Otherwise, the ban has just disrupted monasteries and Dharma centers, causing schism within the Sangha and putting thousands of followers of Dorje Shugden lamas against their own lamas and lineage, and caused division and untold suffering among Tibetans inside and outside China -- nothing to rejoice on and a very sad state of affairs.
There is always 2 perspective to everything although I am not agreeing the Ban is good in any way.
The only positive thing I can think about the ban is that it, together with its causes, can be destroyed.
And foremost, among such causes to be destroyed, I believe, is the fraudulent mythology empowering its perpetrator the Dalai -- or, as WisdomBeing so felicitously put it, the new clothes of the emperor.
Now, if even the people who are somehow affected by the ban remain blind to the fact that the emperor has no clothes (or that the Dalai is just a criminal puppet), and that the weavers of such clothes (the Western mass media organized propaganda sanctifying the criminal) are just defrauders, how could the cause of the ban, the fraudulent mythology, be ever destroyed?
The only good that came out of this is probably the fact that China kind of encourages and has no qualms in supporting, refurbishing and acknowledging Dorje Shugden monasteries and Lamas in Tibet itself.
I think that China will encourage and support any monastery or lama who refuses to be used as a separatist puppet by foreign powers aiming at bringing chaos and division to the country through self-immolations, riots, and the like. Therefore, even China's support to Dorje Shugden lamas and monasteries does not have to be seen as a result of the ban.
But I guess there will not really be full freedom of practice unless something huge happens like the Dalai Lama forsake the ban, officially announced that it is no longer legit or when China says starts promoting it BIG time and from there flows out to the world.
The Dalai will forsake the ban, as soon as the enough people realize that the emperor has no clothes.
Wonder why does the Dalai Lama still wishes to return to China, knowing fully that He will probably have to stay silence and his power dissolves once He is under the Chinese Govt.
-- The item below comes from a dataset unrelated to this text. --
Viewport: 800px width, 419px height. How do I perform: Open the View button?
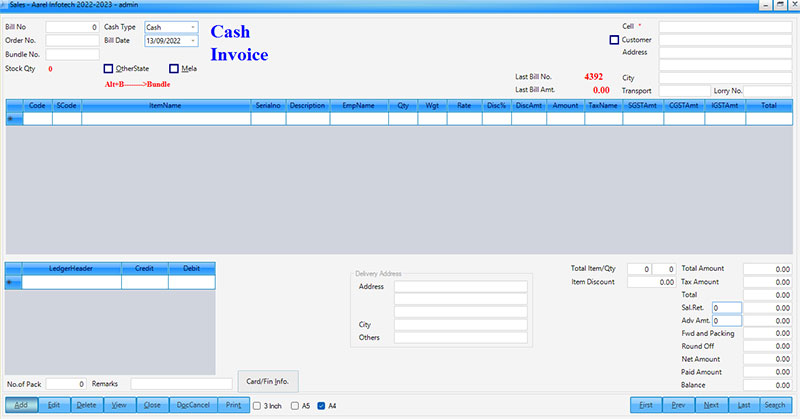click(119, 405)
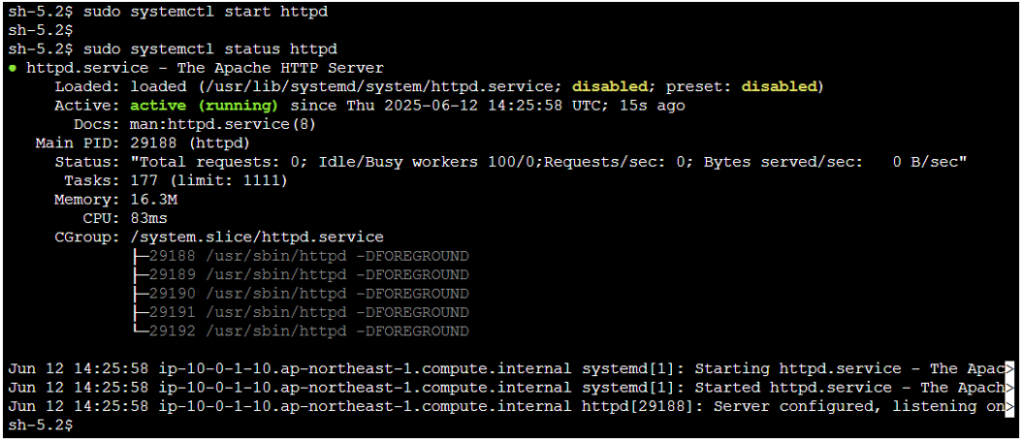Click the Memory 16.3M value
The height and width of the screenshot is (443, 1024).
[154, 199]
He will have no say there yet still He wishes to return to Tibet. What will happen to the ban then?, except dissolve in to emptiness is what I think.
As a good puppet, the Dalai wishes to return to China in order to bring chaos and division to the country, including though religious persecution, ultimately delivering it into the hands of his bosses, the Western bankster-owned imperialistic powers, in precisely the same way that his predecessor, the 13th Dalai Puppet, already gave a huge chunk of Tibet to the British (South Tibet, now Arunachal Pradesh in India).
The Dalai's religious persecution against practitioners of Dorje Shugden outside China (which affects countless monasteries and families inside China as well) is just a small sample of the wholesale inquisitorial bloody witch-hunting he would promote once inside China, with the full support of the Western imperialistic powers and the Western war propaganda press, which would describe such horrendous deeds in a most favorable way as the “actions of a holy being” (Chenrezig, remember?).